This protocol outlines a procedure for resuspending and culturing human stem cell-derived neurons that were differentiated in vitro. The method allows for imaging-based assays of neurites, synapses, and neuronal markers, suitable for high-content screening applications.

Key Study Components

Area of Science

Neuroscience
Stem Cell Biology
Cell Culture Techniques

Background

Human pluripotent stem cell-derived neurons are critical for studying synapses.
These neurons require extensive culture periods for maturation.
Improving neuronal viability during culture is essential for accurate assays.
The procedure enhances cell recovery and viability post-replating.

Purpose of Study

To create a reliable method for culturing human stem cell-derived neurons.
To demonstrate effective replating for high-content screening.
To optimize protease incubation time for improved cell health.

Methods Used

Cell culture method involving human pluripotent stem cell-derived neurons.
Utilized a detailed protease treatment for gentle detachment of cells.
Incorporated visual checks to monitor neuron detachment during protocols.
Followed a strict timeline for incubation and replating processes.
The method is adaptable for other neuronal types and applications.

Main Results

Extended protease incubation improved neuronal survival and reduced cell death.
Demonstrated enhanced neuride outgrowth and viability over several days after replating.
Markers for synaptic proteins were observed within a week of replating.
Electrical activity was detectable, indicating functional neuronal networks.

Conclusions

The study provides a reproducible protocol for neuronal culture and assay applications.
Enhanced survival and neurite growth facilitates further research on neuronal functionality.
Findings contribute to understanding neuronal mechanisms and potential therapeutic avenues.

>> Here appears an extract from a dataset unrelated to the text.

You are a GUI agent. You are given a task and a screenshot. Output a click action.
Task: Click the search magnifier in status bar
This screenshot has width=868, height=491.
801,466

Frequently Asked Questions

What are the advantages of using human stem cell-derived neurons?

These neurons allow for the investigation of human-specific pathways and mechanisms in synaptic function and development.

How is the dissociation of neurons performed?

Neurons are gently detached using proteolytic enzymes, which require careful monitoring to optimize cell viability.

What types of data can be obtained from these cultured neurons?

Data on synaptic activity, neurite outgrowth, and cell viability can be obtained, suitable for both imaging and electrophysiological assays.

How can the method be adapted for other applications?

The protocol can be customized for various assays, such as imaging growth patterns or functional measurements using multielectrode arrays.

Are there any limitations to this protocol?

The success of the protocol highly depends on accurately timing protease treatment and monitoring neuronal health during culture.

Este protocolo descreve um procedimento detalhado para ressusciar e cultivar os neurônios derivados humanos da pilha de haste que foram diferenciados previamente dos progenitores neural in vitro por semanas múltiplas. O procedimento facilita os ensaios com base em imagens de neuritos, sinapses e marcadores neuronais de expressão tardia em um formato compatível com microscopia de luz e triagem de alto conteúdo.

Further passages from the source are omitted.